• [EXERCISE BRIEF] Your task is to copy all of the entries exactly as they are given.

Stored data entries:
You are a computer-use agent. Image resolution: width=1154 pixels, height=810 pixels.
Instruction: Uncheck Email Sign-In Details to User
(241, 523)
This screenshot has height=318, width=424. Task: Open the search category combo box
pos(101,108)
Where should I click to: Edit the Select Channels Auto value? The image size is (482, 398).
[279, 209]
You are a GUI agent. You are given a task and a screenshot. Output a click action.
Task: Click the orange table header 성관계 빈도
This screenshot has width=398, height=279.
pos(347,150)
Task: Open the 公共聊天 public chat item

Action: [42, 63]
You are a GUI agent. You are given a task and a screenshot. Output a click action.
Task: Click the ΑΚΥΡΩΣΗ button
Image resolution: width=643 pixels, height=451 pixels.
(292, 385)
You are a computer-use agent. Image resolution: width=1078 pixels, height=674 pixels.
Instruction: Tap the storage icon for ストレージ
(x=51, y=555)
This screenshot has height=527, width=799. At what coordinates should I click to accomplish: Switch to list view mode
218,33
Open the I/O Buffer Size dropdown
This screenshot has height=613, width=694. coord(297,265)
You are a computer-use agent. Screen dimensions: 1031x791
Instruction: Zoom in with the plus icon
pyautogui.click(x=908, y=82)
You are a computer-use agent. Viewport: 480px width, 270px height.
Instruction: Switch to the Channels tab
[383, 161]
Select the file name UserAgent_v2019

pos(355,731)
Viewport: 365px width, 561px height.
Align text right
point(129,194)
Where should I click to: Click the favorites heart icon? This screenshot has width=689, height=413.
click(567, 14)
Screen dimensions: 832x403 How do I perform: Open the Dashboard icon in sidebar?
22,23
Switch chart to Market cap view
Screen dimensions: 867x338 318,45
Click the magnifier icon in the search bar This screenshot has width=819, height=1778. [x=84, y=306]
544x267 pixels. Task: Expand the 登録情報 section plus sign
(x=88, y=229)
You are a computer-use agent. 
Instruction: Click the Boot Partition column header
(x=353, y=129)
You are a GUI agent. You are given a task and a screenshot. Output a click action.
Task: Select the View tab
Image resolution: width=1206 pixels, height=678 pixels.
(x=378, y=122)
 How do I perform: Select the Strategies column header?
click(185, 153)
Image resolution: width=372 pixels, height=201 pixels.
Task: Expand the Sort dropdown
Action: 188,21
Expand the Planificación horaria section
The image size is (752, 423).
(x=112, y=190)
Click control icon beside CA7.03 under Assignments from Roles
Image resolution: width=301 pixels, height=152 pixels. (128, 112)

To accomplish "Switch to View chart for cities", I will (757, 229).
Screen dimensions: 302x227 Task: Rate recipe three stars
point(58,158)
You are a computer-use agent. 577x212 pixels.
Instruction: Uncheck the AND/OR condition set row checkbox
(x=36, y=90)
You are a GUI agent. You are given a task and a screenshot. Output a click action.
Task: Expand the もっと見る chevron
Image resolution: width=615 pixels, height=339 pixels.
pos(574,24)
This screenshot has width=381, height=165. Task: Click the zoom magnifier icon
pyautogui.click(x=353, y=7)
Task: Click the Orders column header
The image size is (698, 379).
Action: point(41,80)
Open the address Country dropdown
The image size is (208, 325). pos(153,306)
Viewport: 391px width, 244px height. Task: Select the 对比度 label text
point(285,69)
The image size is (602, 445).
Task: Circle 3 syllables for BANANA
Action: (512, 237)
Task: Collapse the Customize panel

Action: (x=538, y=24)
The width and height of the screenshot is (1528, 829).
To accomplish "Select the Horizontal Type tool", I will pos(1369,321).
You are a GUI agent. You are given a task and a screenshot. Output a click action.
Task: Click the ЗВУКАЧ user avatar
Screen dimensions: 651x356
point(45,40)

• [SOLUTION TO THE PROBLEM]
You are a computer-use agent. Image resolution: width=1154 pixels, height=810 pixels.
Instruction: Uncheck Email Sign-In Details to User
(241, 523)
This screenshot has height=318, width=424. Task: Open the search category combo box
pos(101,108)
Where should I click to: Edit the Select Channels Auto value? The image size is (482, 398).
[279, 209]
You are a GUI agent. You are given a task and a screenshot. Output a click action.
Task: Click the orange table header 성관계 빈도
This screenshot has width=398, height=279.
pos(347,150)
Task: Open the 公共聊天 public chat item

Action: [42, 63]
You are a GUI agent. You are given a task and a screenshot. Output a click action.
Task: Click the ΑΚΥΡΩΣΗ button
Image resolution: width=643 pixels, height=451 pixels.
(292, 385)
You are a computer-use agent. Image resolution: width=1078 pixels, height=674 pixels.
Instruction: Tap the storage icon for ストレージ
(x=51, y=555)
This screenshot has height=527, width=799. At what coordinates should I click to accomplish: Switch to list view mode
218,33
Open the I/O Buffer Size dropdown
This screenshot has height=613, width=694. coord(297,265)
You are a computer-use agent. Screen dimensions: 1031x791
Instruction: Zoom in with the plus icon
pyautogui.click(x=908, y=82)
You are a computer-use agent. Viewport: 480px width, 270px height.
Instruction: Switch to the Channels tab
[383, 161]
Select the file name UserAgent_v2019

pos(355,731)
Viewport: 365px width, 561px height.
Align text right
point(129,194)
Where should I click to: Click the favorites heart icon? This screenshot has width=689, height=413.
click(567, 14)
Screen dimensions: 832x403 How do I perform: Open the Dashboard icon in sidebar?
22,23
Switch chart to Market cap view
Screen dimensions: 867x338 318,45
Click the magnifier icon in the search bar This screenshot has width=819, height=1778. [x=84, y=306]
544x267 pixels. Task: Expand the 登録情報 section plus sign
(x=88, y=229)
You are a computer-use agent. 
Instruction: Click the Boot Partition column header
(x=353, y=129)
You are a GUI agent. You are given a task and a screenshot. Output a click action.
Task: Select the View tab
Image resolution: width=1206 pixels, height=678 pixels.
(x=378, y=122)
 How do I perform: Select the Strategies column header?
click(185, 153)
Image resolution: width=372 pixels, height=201 pixels.
Task: Expand the Sort dropdown
Action: 188,21
Expand the Planificación horaria section
The image size is (752, 423).
(x=112, y=190)
Click control icon beside CA7.03 under Assignments from Roles
Image resolution: width=301 pixels, height=152 pixels. (128, 112)

To accomplish "Switch to View chart for cities", I will (757, 229).
Screen dimensions: 302x227 Task: Rate recipe three stars
point(58,158)
You are a computer-use agent. 577x212 pixels.
Instruction: Uncheck the AND/OR condition set row checkbox
(x=36, y=90)
You are a GUI agent. You are given a task and a screenshot. Output a click action.
Task: Expand the もっと見る chevron
Image resolution: width=615 pixels, height=339 pixels.
pos(574,24)
This screenshot has width=381, height=165. Task: Click the zoom magnifier icon
pyautogui.click(x=353, y=7)
Task: Click the Orders column header
The image size is (698, 379).
Action: point(41,80)
Open the address Country dropdown
The image size is (208, 325). pos(153,306)
Viewport: 391px width, 244px height. Task: Select the 对比度 label text
point(285,69)
The image size is (602, 445).
Task: Circle 3 syllables for BANANA
Action: (512, 237)
Task: Collapse the Customize panel

Action: (x=538, y=24)
The width and height of the screenshot is (1528, 829).
To accomplish "Select the Horizontal Type tool", I will pos(1369,321).
You are a GUI agent. You are given a task and a screenshot. Output a click action.
Task: Click the ЗВУКАЧ user avatar
Screen dimensions: 651x356
point(45,40)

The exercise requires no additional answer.